(Host) The House Government Operations Committee approved a new reapportionment plan late Tuesday. The vote sets the stage for a highly partisan fight on the House floor later this week.
VPR’s Bob Kinzel reports.
(Kinzel) In many respects, the debate over the reapportionment of the Legislature is one of the most partisan issues that ever comes before the General Assembly.
Every ten years the Legislature redraws the boundary lines of all its districts to reflect changes in the most recent census. There is a new twist this year. This is the first time that the House and Senate have been under the control of different parties in a reapportionment session and it could lead to some heated exchanges between the two chambers.

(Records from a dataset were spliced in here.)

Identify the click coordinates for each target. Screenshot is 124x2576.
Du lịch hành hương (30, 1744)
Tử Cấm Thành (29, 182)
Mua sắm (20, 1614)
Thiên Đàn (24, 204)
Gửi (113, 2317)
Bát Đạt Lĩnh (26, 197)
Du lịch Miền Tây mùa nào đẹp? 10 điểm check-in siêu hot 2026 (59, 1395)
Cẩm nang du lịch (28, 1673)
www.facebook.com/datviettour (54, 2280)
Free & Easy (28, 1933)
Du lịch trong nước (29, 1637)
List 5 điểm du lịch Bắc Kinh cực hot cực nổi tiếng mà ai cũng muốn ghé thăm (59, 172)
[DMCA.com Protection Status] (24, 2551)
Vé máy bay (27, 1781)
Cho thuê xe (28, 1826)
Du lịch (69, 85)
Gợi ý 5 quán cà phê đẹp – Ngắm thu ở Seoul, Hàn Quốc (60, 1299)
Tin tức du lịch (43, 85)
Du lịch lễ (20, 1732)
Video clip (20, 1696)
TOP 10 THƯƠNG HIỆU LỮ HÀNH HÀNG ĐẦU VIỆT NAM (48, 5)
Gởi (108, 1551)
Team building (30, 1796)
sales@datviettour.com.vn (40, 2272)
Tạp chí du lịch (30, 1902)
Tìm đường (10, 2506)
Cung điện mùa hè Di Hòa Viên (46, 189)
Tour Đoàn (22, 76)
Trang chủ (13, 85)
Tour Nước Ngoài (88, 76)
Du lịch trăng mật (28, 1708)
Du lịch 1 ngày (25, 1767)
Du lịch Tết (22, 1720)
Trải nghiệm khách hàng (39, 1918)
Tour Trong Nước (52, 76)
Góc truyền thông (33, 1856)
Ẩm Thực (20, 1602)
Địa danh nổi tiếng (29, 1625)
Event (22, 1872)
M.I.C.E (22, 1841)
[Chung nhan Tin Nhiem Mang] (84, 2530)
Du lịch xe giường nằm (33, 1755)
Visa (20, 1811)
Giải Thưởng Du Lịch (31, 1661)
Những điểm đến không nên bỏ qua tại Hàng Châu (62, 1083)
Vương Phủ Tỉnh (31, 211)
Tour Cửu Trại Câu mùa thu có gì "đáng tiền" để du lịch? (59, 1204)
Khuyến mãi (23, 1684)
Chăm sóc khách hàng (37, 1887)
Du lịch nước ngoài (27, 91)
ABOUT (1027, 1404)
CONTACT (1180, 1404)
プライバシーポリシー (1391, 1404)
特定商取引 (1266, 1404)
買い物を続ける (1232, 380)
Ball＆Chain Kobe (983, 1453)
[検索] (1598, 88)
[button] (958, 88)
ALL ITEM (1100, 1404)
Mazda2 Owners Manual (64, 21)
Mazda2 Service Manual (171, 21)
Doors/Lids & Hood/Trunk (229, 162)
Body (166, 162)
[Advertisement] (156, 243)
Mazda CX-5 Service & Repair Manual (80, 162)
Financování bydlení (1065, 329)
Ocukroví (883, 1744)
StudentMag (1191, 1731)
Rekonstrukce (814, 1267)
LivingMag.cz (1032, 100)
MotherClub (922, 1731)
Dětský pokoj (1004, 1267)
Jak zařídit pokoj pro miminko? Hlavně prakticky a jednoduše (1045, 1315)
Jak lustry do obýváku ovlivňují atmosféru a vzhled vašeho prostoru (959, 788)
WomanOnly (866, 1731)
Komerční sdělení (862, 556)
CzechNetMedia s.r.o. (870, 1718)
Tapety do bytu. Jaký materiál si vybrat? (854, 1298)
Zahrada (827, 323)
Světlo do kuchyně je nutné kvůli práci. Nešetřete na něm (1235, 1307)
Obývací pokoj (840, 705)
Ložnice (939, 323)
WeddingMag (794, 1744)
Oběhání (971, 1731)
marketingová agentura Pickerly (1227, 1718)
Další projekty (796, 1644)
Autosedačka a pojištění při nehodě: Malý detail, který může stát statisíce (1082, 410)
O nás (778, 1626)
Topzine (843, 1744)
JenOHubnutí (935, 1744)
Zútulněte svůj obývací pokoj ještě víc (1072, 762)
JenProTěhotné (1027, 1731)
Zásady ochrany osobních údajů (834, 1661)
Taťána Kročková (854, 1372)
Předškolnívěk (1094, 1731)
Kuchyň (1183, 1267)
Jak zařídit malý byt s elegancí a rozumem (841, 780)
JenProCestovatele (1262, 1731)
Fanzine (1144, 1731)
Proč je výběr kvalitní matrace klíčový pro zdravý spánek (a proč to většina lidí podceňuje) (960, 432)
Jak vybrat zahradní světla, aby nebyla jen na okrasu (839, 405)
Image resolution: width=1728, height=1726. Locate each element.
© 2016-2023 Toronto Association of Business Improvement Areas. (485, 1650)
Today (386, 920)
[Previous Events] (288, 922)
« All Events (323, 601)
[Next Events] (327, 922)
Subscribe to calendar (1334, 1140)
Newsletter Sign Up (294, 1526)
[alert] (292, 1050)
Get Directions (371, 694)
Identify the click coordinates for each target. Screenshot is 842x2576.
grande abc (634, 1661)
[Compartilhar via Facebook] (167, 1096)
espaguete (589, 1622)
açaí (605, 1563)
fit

The vote in the House Government Operations Committee culminates several weeks of wrangling between the two parties over the House’s new political map.
The Democrats are unhappy because the new plan calls for several of their incumbent members to face each other in three or four newly redrawn districts, while it enhances opportunities for the Republicans.
House Majority Leader John LaBarge, who was transferred to the Government Operations Committee in January to oversee this issue, thinks the process has been fair:
(LaBarge) “We have many factors we have to deal with – whether it is county lines or town lines and population. So it’s not as easy to just go and say, ‘Oh yes, we’re in control so I’m going to make sure that Republicans pick up 20 more seats.’ It’s impossible – you can’t do that. But certainly there’s going to be areas where we’re going to, like I said, protect our members and we’re hopefully going to set up an area where we could gain one or two seats.”
(Kinzel) House Democratic leader John Tracy is very unhappy with the committee’s work particularly in Bennington, Addison, Washington and Windham counties:
(Tracy) “And then to come back with a plan where lines are drawn to benefit a particular political party that’s unfortunate. Does it happen? Sure. Are we going to stand by and say it’s okay? No, there are certain districts that are drawn here where if you were to look in the dictionary for the definition of gerrymandering it would have the photo of that district right next to it. It’s unfortunate and we’re just not going to roll over and say it’s okay.”
(Kinzel) It’s possible that the reapportionment plan could be on the House floor for debate as early as Thursday.
For Vermont Public Radio I’m Bob Kinzel in Montpelier.